Vitamin A and Fertility
Found in both animal (known as retinol) and in plant (known as beta-carotene) sources, there are ample food sources to ensure that, with a proper diet, food sourced vitamin A should be sufficient for most Americans. But many people don’t eat near enough foods that contain vitamin A and fertility suffers because of it.
One of the first bits of health advice I remember getting from my grandmother (aside from napping, which I ignored until college…) was about eating carrots. Why? Because carrots are high in vitamin A, and vitamin A is great for the eyes. Well, it turns out Grandma was right! Just 1 cup of carrots provides 113% of your recommended daily intake for vitamin A.
But eyes aren’t the only reason to eat carrots. If you’re struggling with infertility it’s possible that you are one of the 15% of Americans who has a vitamin A deficiency as a contributing factor.
As an antioxidant vitamin A helps to protect the body from cancer and disease by neutralizing damaging free radicals in the body, and it also assists your body in the metabolism of fat, contributes to the function of healthy eyes, hair, teeth, gums, and mucous membranes, and plays a role in immune function and skin health.
Vitamin A is also a crucial component of fertility health.
Traditional cultures actually used to give couples, especially women, with certain foods that were thought to increase fertility. Dr. Weston A. Price did multiple studies all over the world and found that in cultures with very fertile women and healthy strong babies, they were fed diets high in fish, organ meats, and butter from grass-fed cows.
All of these are rich sources of easily absorbable vitamin A.
So while these people had no scientific facts to back what they did, they knew from the healthy, strong bodies that conceived and birthed babies that resulted, how important vitamin A is to fertility.
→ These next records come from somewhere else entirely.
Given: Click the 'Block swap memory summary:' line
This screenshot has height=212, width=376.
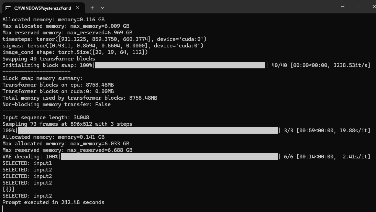Looking at the screenshot, I should (43, 78).
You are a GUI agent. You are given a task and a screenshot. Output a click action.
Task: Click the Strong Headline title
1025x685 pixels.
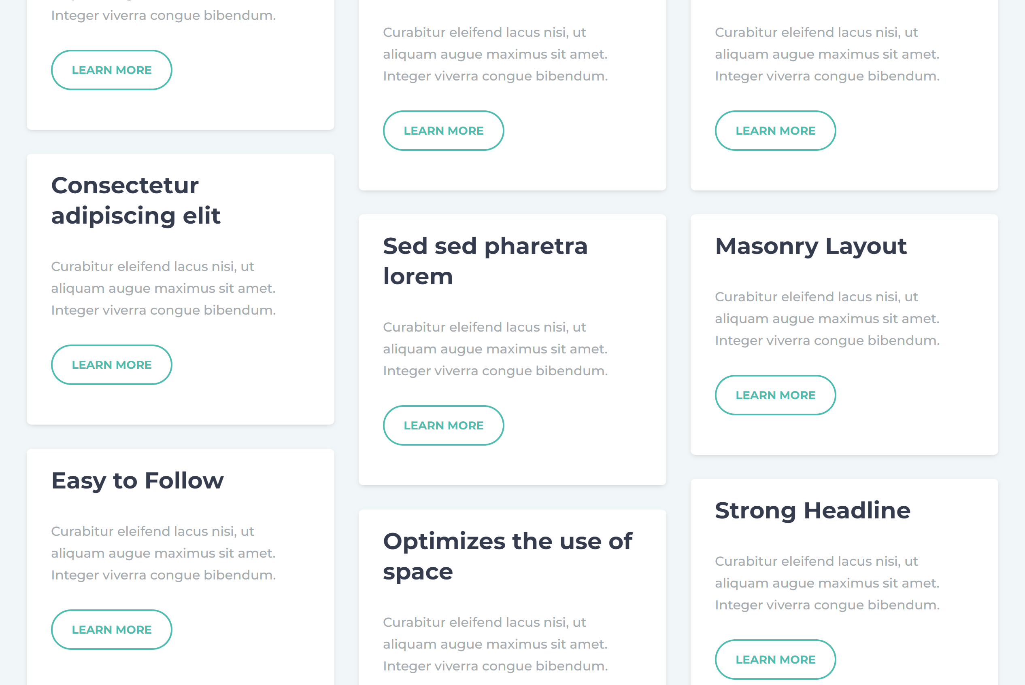click(812, 510)
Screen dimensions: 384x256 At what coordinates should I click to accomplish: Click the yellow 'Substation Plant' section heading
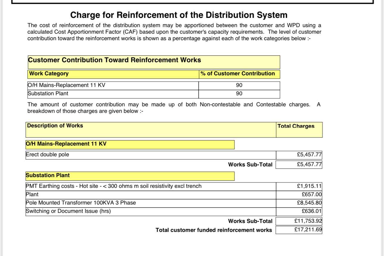click(x=130, y=176)
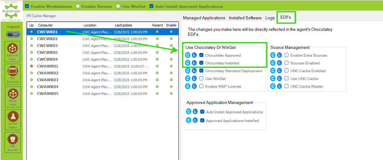The image size is (383, 160).
Task: Sort by the LastUpdate column header
Action: coord(123,25)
Vitamin A can help support a woman’s fertility in many ways, most noticeably is that it promotes better cervical fluid. Not only can it help your body to produce more fluid (making it easier to figure out Natural Family Planning) but the fluid itself is more nourishing for the sperm and helps them to live longer, allowing for more time to fertilize the egg.
Vitamin A also assists the follicles in maturing properly. Both in the maturation of an egg and then in assisting the follicle in producing the hormones needed to aid the fertilized egg into the uterus. So if your body is low on vitamin A, a follicle may not be able to function correctly.
To make sure you are getting enough, be sure to consume a diet with a variety of foods that are high in vitamin A.
The retinol (animal) version may be easier for your body to absorb while the plant version, beta carotene, is actually considered a pre-vitamin in the aspect that your body must break it down before it can be used. Some studies also show that you’d have to consume six times more beta-carotene than retinol to absorb the same amounts.
These two types of vitamin A also offer somewhat different health benefits. Retinoid forms can be especially important with respect to pregnancy and childbirth, infancy, childhood growth, night vision, red blood cell production, and resistance to infectious disease while most carotenoid forms of vitamin A function as antioxidant and anti-inflammatory nutrients. (source)
If you eat few animal products, seem to be low on cervical fluid and have a hard time charting cervical mucous for natural family planning, or have tried for awhile without success, you may want to think about adding a real food supplement, such as cod liver oil, to your diet along with your normal prenatal supplement.
The recommended daily amount for vitamin A:
- men, ages 19-70, is at least 900 IUs up to 3000 IUs
- women, ages 19-70, we need 700 IUs and up to 3000 IUs per day. (during pregnancy and lactation women require about 50 -100 IUs more per day)
Good sources of animal based vitamin A
- Whole milk
- Cheddar cheese
- Fresh, unprocessed butter from grass-fed cows
- Whole egg
- Liver (liver is one of the highest sources, so sneaking it into meals can be helpful)
Good sources of plant-based vitamin A
(just remember the absorbing factor, each person will absorb it differently)
- Sweet Potatoes
For more food sources of vitamin A, check out World’s Healthiest Foods list.
*Also, there is a warning attached to vitamin A, especially when taken in synthetic supplement form. In excess of 10,000 IU’s a day, the synthetic version of vitamin A has shown to increase the chances of birth defects. Though Dr. Price found that many cultures consumed much more than this through whole foods. So find it in your foods before you turn to supplements!